The reporting periods (sections 25 and 26)

2.35      ICN expressed its concern with the six month reporting periods (with reports due within six months of the close of the period) set out in sections 25 and 26 of the bill. It argued that under these timeframes, there is the potential 'for nine months to have expired before any official notification that the AIP proposals in the approved plan are not being met'. ICN feared that in consequence, Australian companies might miss opportunities.[34]

2.36      Instead, ICN proposed that under any approved plan the Authority should require the plan owner to publish all available and open contracts on a public, online web portal together with a statement detailing the successful tenderer once the contract has been awarded.
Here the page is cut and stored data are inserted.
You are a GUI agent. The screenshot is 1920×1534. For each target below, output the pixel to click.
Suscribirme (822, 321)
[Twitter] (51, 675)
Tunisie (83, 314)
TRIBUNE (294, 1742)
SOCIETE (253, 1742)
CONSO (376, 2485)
It argued that the Authority should be charged with the requirement to observe, during the reporting period, the publication of these contracts and winning tenderers and to use these observations to ensure plan owners are in compliance with their approved AIP plans.[35] This position was endorsed by the AWU-AMWU in its submission.[36]

2.37      In a similar vein, the Australian Steel Institute argued that:

We would prefer if compliance reporting was at minimum every three months. This would allow for the updates on engineering, design, methodology etc and provide a better chance for local industry to be aware of the relevant information and participate in the project.[37]

Complexity of the Exposure draft bill

2.38      Several submitters expressed concern at the complexity of the Exposure Draft bill. CCI WA, for example, noted that there are 'a number of passages that are complex and potentially onerous for business to implement'. It identified the rules governing the primary and secondary obligations under the AIP plan rules (sections 35, 36, 38 and 39) and the requirements to report on compliance with the AIPP (sections 24–28) as requiring significant additional work and capital investment by project proponents.[38]

Governance arrangements

2.39      There were some concerns raised by submitters with the specific governance arrangements proposed in the Exposure Draft. ICN, for example, argued that the proposed Advisory Board, under section 85 of the bill, has 'significant limitations'. Specifically, ICN claimed that the Advisory Board's proposed role of advising the AIP Authority on performance, if requested, is inadequate.

Rather:

A strong governance model which monitors performance, sets strategies and ensures best practice outcomes would be instrumental in achieving the purpose of the proposed Legislation. The governance model as proposed is unlikely to achieve those aims. ICN recommends a formal board structure with overall responsibility for the performance of the Authority. Should this be not an available option within an Authority structure then ICN recommends that a structure be adopted which does provide for an independent and accountable board.[39]

2.40      The AMWU-AWU submission proposed changes to 'the composition of the board so that it consists of at least five members and not more than seven (as opposed to the current draft legislation where a minimum of two and maximum of four members is proposed).'[40]

Committee view

2.41      It is the committee's view that the draft Australian Jobs Bill 2013 will be good for Australian businesses, helping them access Australia's strong pipeline of major projects. The legislation will help ensure Australian manufacturing, construction and service businesses are fairly considered for all projects. The combination of a requirement to develop Australian Industry Participation Plans for all projects with a capital expenditure of $500 million or more, and the establishment of the new Australian Industry Participation Authority to ensure compliance with the new legislation, represents an effective way to help Australian businesses win work on large domestic projects and in global supply chains.

2.42      The concerns of the handful of submitters about elements of the draft legislation have been noted by the committee. The committee, however, is convinced that the consultation process outlined in the Decision Regulation Impact Statement was robust and that the legislation as drafted reflects those consultations.

Recommendation 1

2.43      The committee recommends that the Australian Jobs Bill 2013 be introduced into the parliament.